START Reading text

Now the life and the teaching and the death of Jesus of Nazareth made him preeminently the representative of this new Empire of the Spirit. The universal empire of moral and spiritual life, independent of race and nationality, whose founders were Jeremiah and Socrates, Zoroaster, and the priests of Isis and Mithra, and we can now add the names of Buddha and Confucius, this universal moral empire seemed to culminate in the life, the personality, the kingdom of righteousness, of the Nazarene. This new empire of the heart, the will, the conscience, which was the great moral achievement of the Greeks and the Romans and the Hebrews, and which was embodied in the mystery religions of Asia Minor and Persia and Egypt, seemed to be embodied in its fullness in the mind of Jesus of Nazareth. The inner universal moral conscience of the Mediterranean world was driven to find its representative in the Nazarene by the dramatic character of his death. This Jesus of Nazareth who was to have been the realization, the incarnation, of the new conscience, was done to death by the legal representatives, Roman and Jewish, of the old ethnic cultus, of the morality of the authoritative state and family

system. The new conscience went down in an inglorious defeat. Its standard-bearer had bled to death on

a shameful cross.

END Reading text

Set of tasks -
[1] From the passage on Jesus of Nazareth, render the sentence "The new conscience went down in an inglorious defeat." in Spanish.
[2] In the entries below, return every line verbatim from the line with "I will pos(168,46)." up to and including the line with "[x=190, y=266]".

START Information shown

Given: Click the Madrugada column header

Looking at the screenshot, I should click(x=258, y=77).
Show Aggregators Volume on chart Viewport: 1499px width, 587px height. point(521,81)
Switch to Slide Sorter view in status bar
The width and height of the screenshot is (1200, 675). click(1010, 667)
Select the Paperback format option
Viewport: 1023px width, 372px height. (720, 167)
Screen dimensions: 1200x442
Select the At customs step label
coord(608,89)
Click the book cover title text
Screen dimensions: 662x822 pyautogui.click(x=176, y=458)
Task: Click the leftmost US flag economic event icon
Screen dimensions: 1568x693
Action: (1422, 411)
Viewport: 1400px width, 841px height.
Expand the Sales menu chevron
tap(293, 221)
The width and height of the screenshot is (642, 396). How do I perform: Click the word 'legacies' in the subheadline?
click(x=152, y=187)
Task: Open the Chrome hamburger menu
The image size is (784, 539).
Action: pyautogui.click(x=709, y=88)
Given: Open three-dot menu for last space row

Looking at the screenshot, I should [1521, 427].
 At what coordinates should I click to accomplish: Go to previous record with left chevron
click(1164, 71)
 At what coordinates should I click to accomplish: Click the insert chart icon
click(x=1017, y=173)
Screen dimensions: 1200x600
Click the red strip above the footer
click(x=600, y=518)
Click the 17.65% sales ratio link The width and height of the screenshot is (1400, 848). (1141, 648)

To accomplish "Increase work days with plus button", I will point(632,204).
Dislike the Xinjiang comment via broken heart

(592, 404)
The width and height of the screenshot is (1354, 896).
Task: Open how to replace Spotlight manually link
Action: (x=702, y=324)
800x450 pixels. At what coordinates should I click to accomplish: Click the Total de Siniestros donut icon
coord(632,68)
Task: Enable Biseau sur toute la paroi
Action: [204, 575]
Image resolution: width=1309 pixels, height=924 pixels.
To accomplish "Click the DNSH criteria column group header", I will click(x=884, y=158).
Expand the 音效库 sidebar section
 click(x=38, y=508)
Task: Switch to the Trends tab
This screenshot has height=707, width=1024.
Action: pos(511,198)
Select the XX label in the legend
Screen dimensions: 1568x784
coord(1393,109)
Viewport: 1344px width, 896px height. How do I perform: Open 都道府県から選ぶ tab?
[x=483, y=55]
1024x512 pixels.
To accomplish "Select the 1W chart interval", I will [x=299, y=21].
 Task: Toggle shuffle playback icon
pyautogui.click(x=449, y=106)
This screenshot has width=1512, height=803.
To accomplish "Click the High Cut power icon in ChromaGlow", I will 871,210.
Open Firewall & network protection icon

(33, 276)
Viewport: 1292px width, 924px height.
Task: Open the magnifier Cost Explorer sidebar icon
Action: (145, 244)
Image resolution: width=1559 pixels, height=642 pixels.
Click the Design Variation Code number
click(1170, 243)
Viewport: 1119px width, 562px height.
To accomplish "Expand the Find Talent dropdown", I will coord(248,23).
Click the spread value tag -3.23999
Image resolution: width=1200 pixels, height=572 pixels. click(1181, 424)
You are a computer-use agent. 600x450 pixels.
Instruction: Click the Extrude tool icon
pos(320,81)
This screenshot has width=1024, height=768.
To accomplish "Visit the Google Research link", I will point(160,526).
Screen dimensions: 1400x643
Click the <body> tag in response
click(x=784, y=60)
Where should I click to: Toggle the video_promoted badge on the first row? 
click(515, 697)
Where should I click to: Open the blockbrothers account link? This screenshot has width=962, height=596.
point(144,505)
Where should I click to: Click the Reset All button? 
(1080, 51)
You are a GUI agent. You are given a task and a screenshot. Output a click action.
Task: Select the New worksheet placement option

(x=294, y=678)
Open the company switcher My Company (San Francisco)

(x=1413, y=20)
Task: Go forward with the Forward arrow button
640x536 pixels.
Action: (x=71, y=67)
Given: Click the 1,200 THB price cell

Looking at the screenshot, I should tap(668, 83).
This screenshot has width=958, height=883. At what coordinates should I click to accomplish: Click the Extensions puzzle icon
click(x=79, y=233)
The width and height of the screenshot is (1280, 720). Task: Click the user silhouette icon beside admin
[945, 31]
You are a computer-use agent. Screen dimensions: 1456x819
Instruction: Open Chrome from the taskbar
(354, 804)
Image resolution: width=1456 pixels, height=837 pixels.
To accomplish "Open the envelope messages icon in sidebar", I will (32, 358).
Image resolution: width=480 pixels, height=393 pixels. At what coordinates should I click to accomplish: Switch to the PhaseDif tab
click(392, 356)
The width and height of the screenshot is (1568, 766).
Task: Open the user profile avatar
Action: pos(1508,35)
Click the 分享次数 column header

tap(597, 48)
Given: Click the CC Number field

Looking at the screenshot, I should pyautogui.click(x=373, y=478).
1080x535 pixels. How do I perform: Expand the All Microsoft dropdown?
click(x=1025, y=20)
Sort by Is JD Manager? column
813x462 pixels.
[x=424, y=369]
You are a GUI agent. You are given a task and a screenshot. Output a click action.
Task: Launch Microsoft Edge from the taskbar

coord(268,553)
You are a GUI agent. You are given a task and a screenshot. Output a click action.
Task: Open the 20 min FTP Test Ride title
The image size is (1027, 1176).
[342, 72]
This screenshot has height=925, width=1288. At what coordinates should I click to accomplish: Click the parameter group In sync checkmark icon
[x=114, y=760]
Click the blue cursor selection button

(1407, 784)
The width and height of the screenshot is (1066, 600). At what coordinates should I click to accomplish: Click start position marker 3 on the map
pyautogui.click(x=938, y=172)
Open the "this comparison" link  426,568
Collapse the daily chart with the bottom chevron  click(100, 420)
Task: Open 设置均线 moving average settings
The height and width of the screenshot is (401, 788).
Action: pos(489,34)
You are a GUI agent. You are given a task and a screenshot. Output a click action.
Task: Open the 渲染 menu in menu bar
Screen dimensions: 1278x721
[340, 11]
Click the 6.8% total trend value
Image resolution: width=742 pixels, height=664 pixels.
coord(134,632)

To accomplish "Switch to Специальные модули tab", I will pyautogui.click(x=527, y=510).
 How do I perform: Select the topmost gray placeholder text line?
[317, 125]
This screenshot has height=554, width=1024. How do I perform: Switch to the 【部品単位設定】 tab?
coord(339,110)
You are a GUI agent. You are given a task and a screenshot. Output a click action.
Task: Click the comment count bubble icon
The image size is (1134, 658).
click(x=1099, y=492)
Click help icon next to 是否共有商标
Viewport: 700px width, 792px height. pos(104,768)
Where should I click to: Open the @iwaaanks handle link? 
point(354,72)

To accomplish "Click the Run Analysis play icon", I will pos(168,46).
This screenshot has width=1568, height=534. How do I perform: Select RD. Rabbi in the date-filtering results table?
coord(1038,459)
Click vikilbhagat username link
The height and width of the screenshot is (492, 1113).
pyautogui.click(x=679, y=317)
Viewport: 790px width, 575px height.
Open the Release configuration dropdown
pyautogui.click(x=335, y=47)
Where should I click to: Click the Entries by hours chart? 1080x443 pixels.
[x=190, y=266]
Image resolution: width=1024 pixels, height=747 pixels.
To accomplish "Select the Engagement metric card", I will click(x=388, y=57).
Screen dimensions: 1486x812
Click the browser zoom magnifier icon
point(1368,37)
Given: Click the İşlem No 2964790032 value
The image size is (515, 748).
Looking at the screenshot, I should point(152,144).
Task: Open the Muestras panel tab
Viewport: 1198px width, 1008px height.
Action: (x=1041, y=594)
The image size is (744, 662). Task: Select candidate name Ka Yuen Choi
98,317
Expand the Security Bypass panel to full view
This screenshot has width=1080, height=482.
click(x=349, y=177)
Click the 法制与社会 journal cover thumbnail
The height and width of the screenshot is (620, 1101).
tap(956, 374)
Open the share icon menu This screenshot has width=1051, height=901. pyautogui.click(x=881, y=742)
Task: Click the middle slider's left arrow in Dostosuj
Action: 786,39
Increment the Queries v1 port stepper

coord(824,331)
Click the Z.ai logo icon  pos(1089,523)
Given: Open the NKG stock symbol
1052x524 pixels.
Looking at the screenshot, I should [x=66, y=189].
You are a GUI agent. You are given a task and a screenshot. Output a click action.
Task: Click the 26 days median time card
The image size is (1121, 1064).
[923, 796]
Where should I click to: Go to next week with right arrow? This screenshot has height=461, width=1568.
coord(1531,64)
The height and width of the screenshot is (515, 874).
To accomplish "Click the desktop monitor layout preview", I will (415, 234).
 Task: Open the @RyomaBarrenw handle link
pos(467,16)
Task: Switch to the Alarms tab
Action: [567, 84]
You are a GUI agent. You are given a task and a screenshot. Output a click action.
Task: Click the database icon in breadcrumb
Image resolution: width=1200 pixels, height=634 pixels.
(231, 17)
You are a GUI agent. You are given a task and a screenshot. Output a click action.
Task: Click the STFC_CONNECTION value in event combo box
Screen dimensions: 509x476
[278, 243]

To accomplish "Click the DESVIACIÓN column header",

END Information shown

Expected outputs -
[1] La nueva conciencia cayó en una derrota ignominiosa.

[2]
To accomplish "Click the Run Analysis play icon", I will pos(168,46).
This screenshot has width=1568, height=534. How do I perform: Select RD. Rabbi in the date-filtering results table?
coord(1038,459)
Click vikilbhagat username link
The height and width of the screenshot is (492, 1113).
pyautogui.click(x=679, y=317)
Viewport: 790px width, 575px height.
Open the Release configuration dropdown
pyautogui.click(x=335, y=47)
Where should I click to: Click the Entries by hours chart? 1080x443 pixels.
[x=190, y=266]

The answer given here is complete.